_Task to complete_
Check the records below line by line. Give the count of lines with "computer", and nothing else.

_Pixel coordinate grounding data_
^^^^
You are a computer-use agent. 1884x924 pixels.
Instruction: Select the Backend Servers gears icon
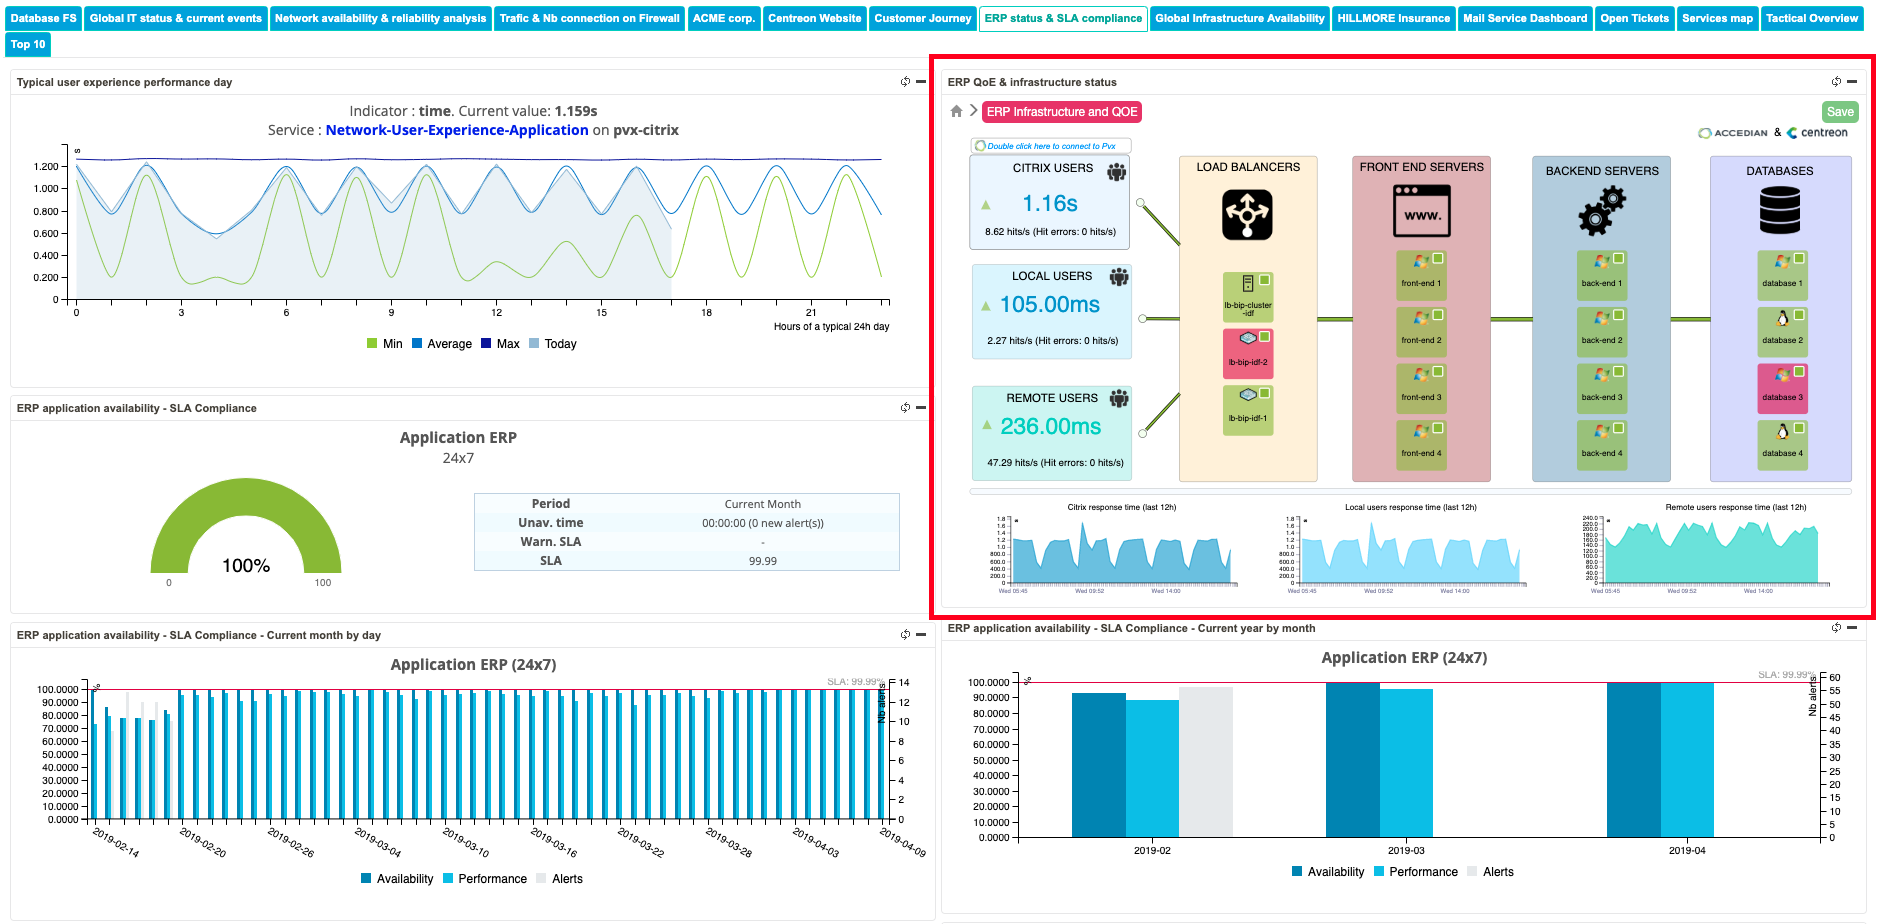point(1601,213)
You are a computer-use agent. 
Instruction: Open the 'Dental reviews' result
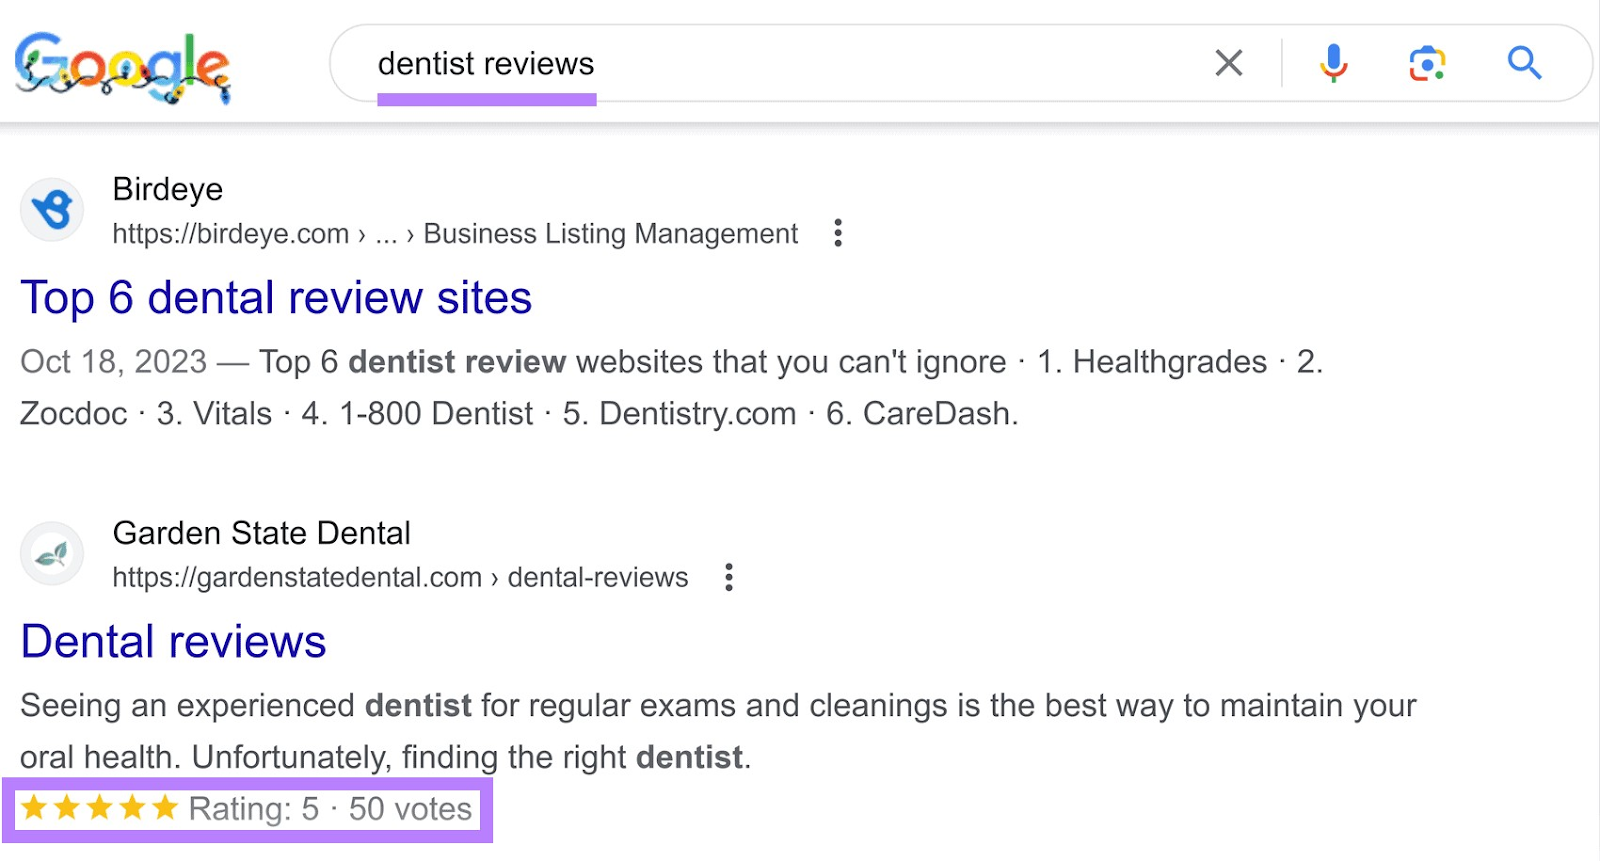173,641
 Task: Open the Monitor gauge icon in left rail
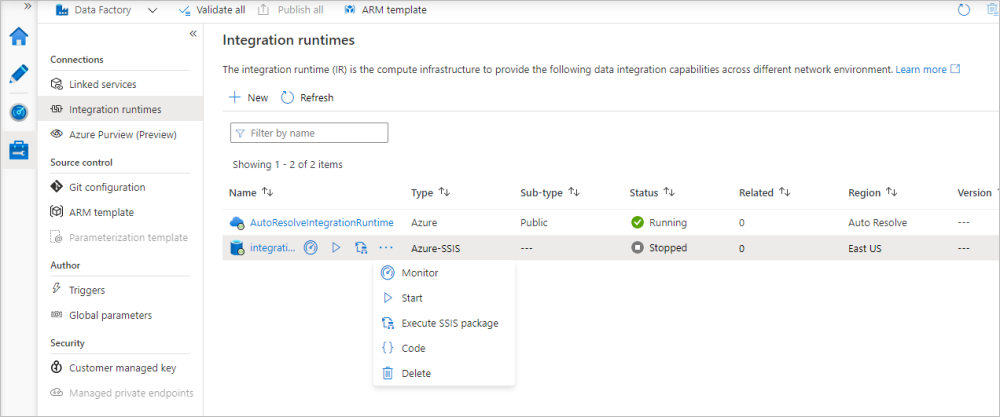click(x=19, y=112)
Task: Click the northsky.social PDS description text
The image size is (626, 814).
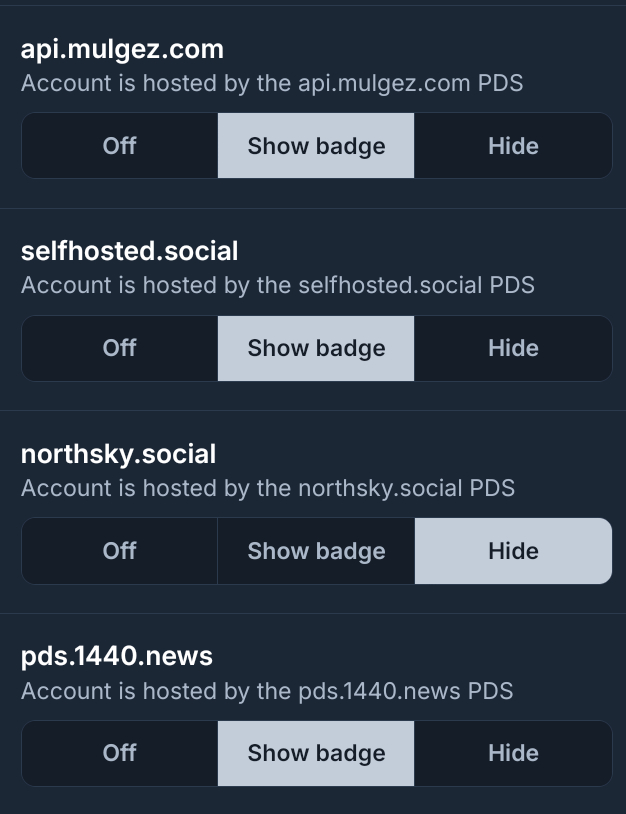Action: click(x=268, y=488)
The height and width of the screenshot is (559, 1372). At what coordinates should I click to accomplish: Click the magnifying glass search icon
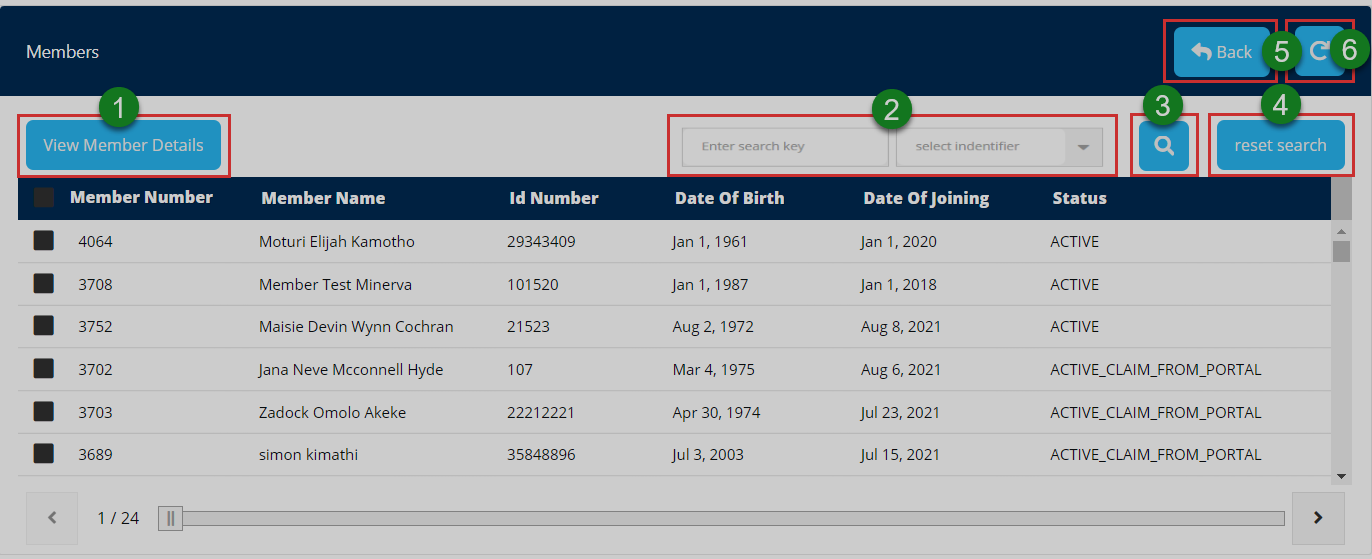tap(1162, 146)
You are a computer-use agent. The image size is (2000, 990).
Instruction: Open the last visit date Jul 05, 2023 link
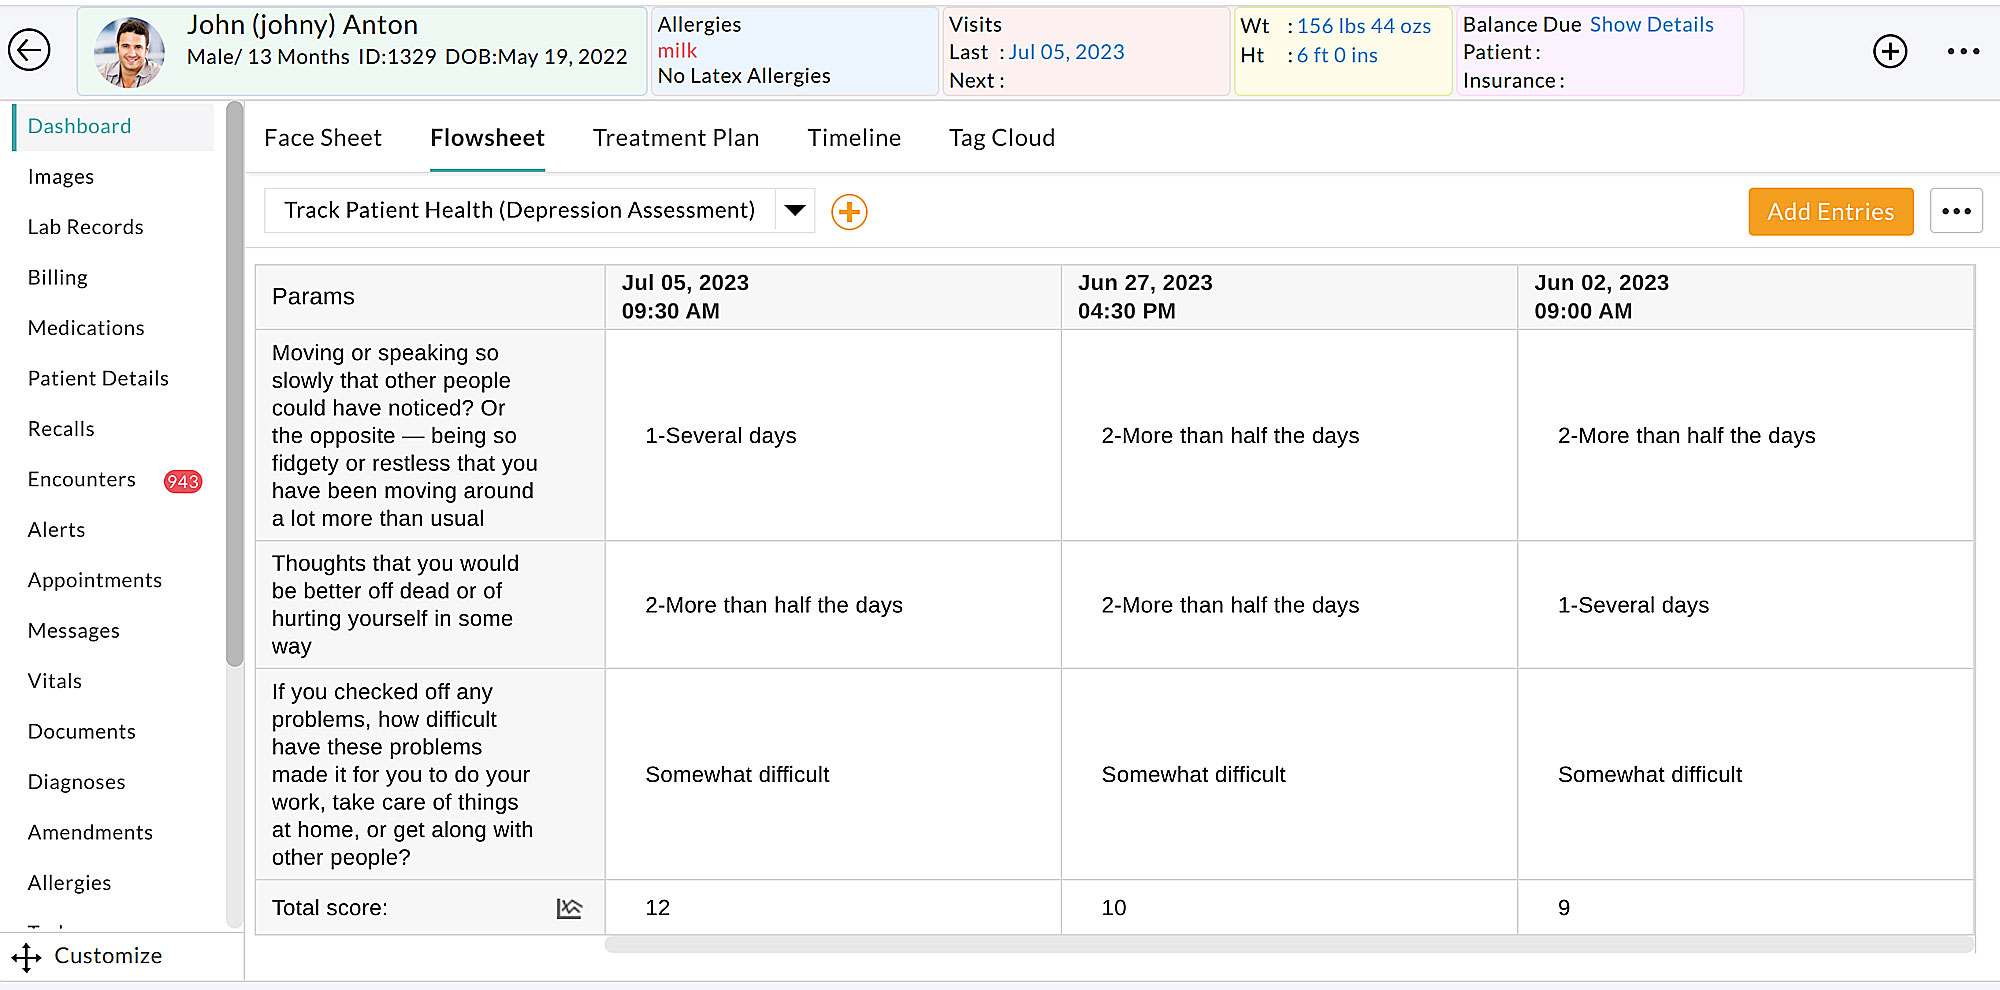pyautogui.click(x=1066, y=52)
^^^^
_Task result_
3